[WHAT THE TASK ASKS]
Quote the material between the line containing "You are a GUI" and the line containing "This screenshot has height=573, width=414.", inclusive, exactly as it appears.

[INPUT MATERIAL]
## start
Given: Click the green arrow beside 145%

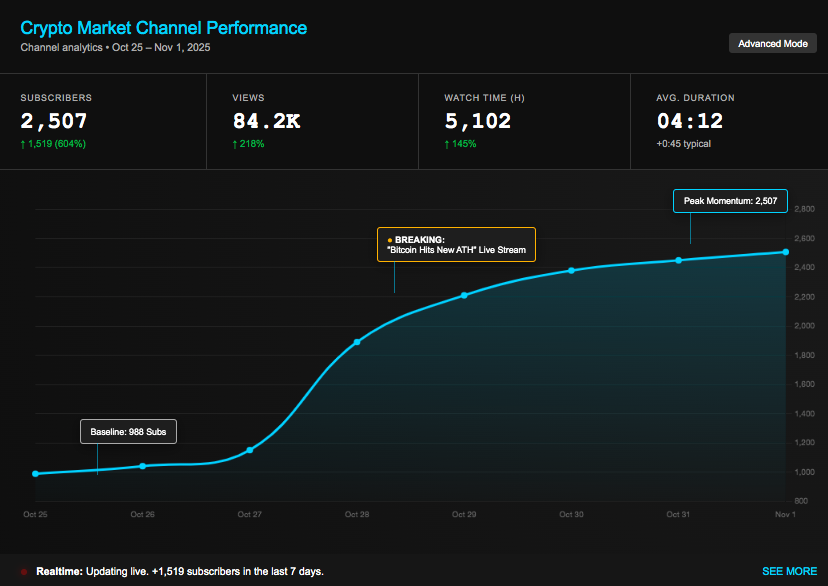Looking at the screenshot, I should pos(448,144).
## end
## start
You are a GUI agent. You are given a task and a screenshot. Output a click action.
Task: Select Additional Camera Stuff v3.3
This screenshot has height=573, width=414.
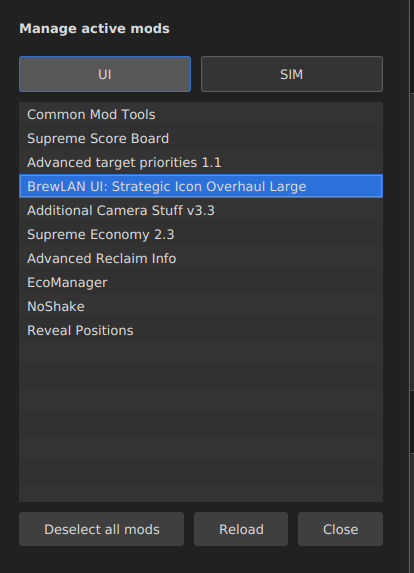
## end
## start
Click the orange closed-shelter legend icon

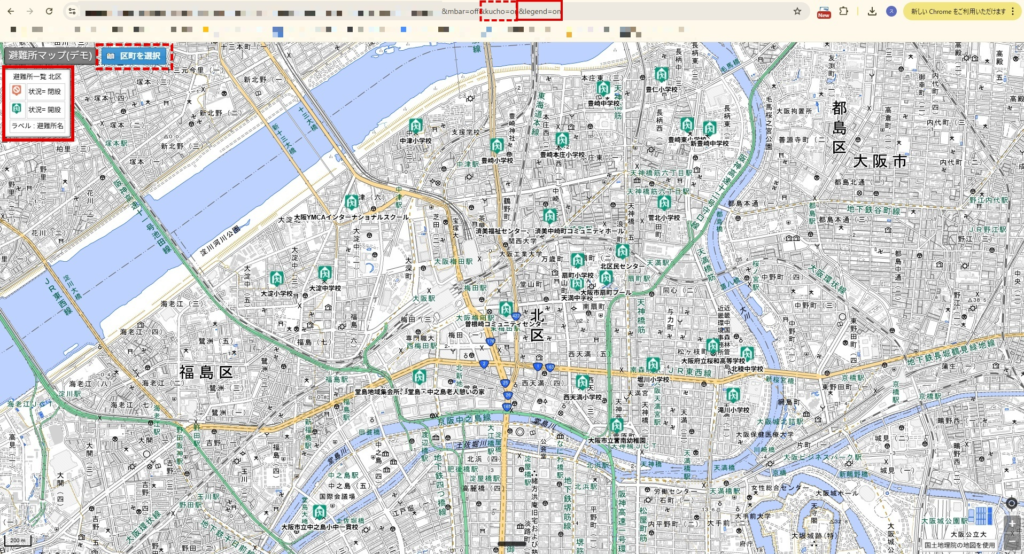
## end
[REPLY TO THE TASK]
You are a GUI agent. You are given a task and a screenshot. Output a click action.
Task: Select Additional Camera Stuff v3.3
This screenshot has height=573, width=414.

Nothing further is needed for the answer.